No puedo hacer esto yo solo, le dijo el autor del libro. No puedo cargar con toda la responsabilidad, usted también tiene que poner de su parte si queremos que esta obra de creación conjunta llegue a buen puerto. ¿Acto de valentía o de cobardía, por admitir que solo con la ayuda de una pluma no se puede agradar a un millón de ojos? Es un único luchador combatiendo contra demasiados enemigos. No puedo hacerlo yo solo, le dijeron el médico a su paciente y el estrangulador a su estrangulado. Usted también debe colaborar…

LUZ, PROGRAMA 161 (hora de inicio: 12 de la noche)
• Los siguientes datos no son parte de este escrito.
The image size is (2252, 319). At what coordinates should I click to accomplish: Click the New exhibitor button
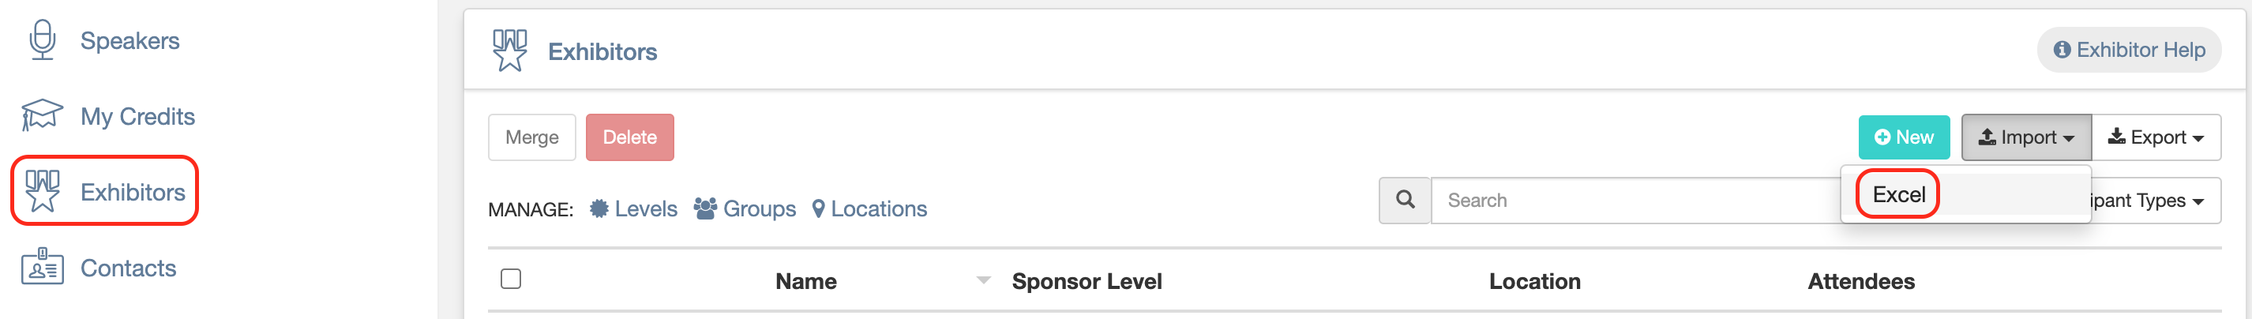(1904, 137)
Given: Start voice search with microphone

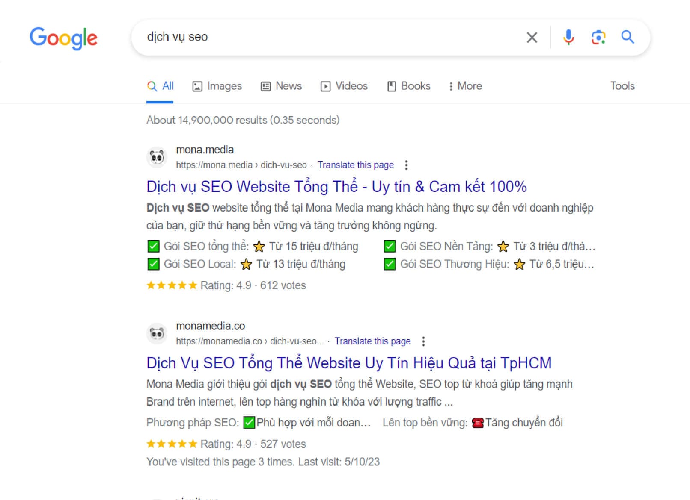Looking at the screenshot, I should coord(568,38).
«—Buenas noches, queridos amigos y amigas. Existía una tradición, entre los poetas del mundo antiguo, de encomendarse a las Musas cada vez que iban a iniciar la recitación de algún poema. Esas Musas, en teoría, se meterían en sus cabezas (en sus «mientes», como dirían ellos) y les ayudarían a ser más creativos y enhebrar con mayor pasión los versos. Honrando esa ilustre tradición, me encomendaré esta noche al arbitrio de los hados para sacar adelante este humilde programa de radio, y veremos qué acaba saliendo.
(Intervalo musical: A suite of gods, de Rick Wakeman).
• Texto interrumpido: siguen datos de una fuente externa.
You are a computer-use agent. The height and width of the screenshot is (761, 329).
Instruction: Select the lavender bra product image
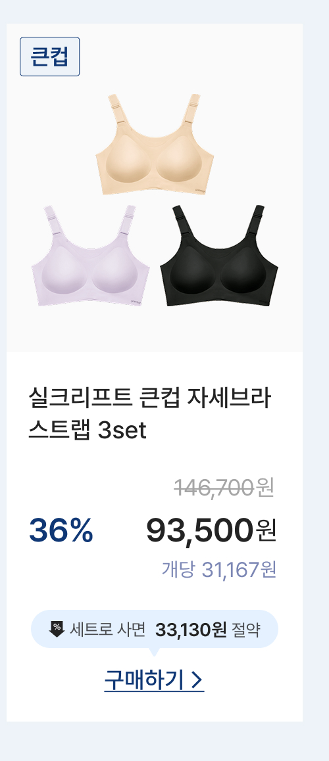coord(90,256)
—Vamos a empezar con la primera llamada de la noche. Le damos paso a Harold, desde Zaragoza. Hola, Harold, buenas noches. ¿También traes un paquete de Musas griegas contigo? ¿O estas te las compraste aquí, en España?
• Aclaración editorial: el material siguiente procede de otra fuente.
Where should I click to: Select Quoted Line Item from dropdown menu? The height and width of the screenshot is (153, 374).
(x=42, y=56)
—Hola, Luz, encantado de hablar contigo —contesta la voz de un hombre de unos veintipocos, muy suave—. Te escucho todas las noches, pero hasta ahora no me había decidido a llamar.
—Siempre hay una primera vez para todo, ya lo sabes. Para la radio, para el sexo… hasta para la muerte. Cuéntanos: ¿a qué te dedicas?
—Soy empresario y compito en pistas de carreras. Mi padre posee una escudería.
—¡Vaya, un as del motor, nada menos! Supongo que habrás metido la marcha más veloz para llegar hasta mi programa, y perdón por el chiste malo. ¿Es un oficio peligroso?
—Uhm… no, en realidad no. Hombre, tiene su componente de riesgo, pero es mucho menor que el de la Fórmula 1. El tipo de carreras en las que yo compito no tiene curvas.
—¿Ah, no? ¿Unas carreras sin curvas? —Luz parece divertida—. ¿Cómo se come eso?
—Se llaman drag races: son competiciones de aceleración, siempre en línea recta. Alcanzamos los quinientos kilómetros por hora. Si tuviésemos que girar a esas velocidades, nos mataríamos.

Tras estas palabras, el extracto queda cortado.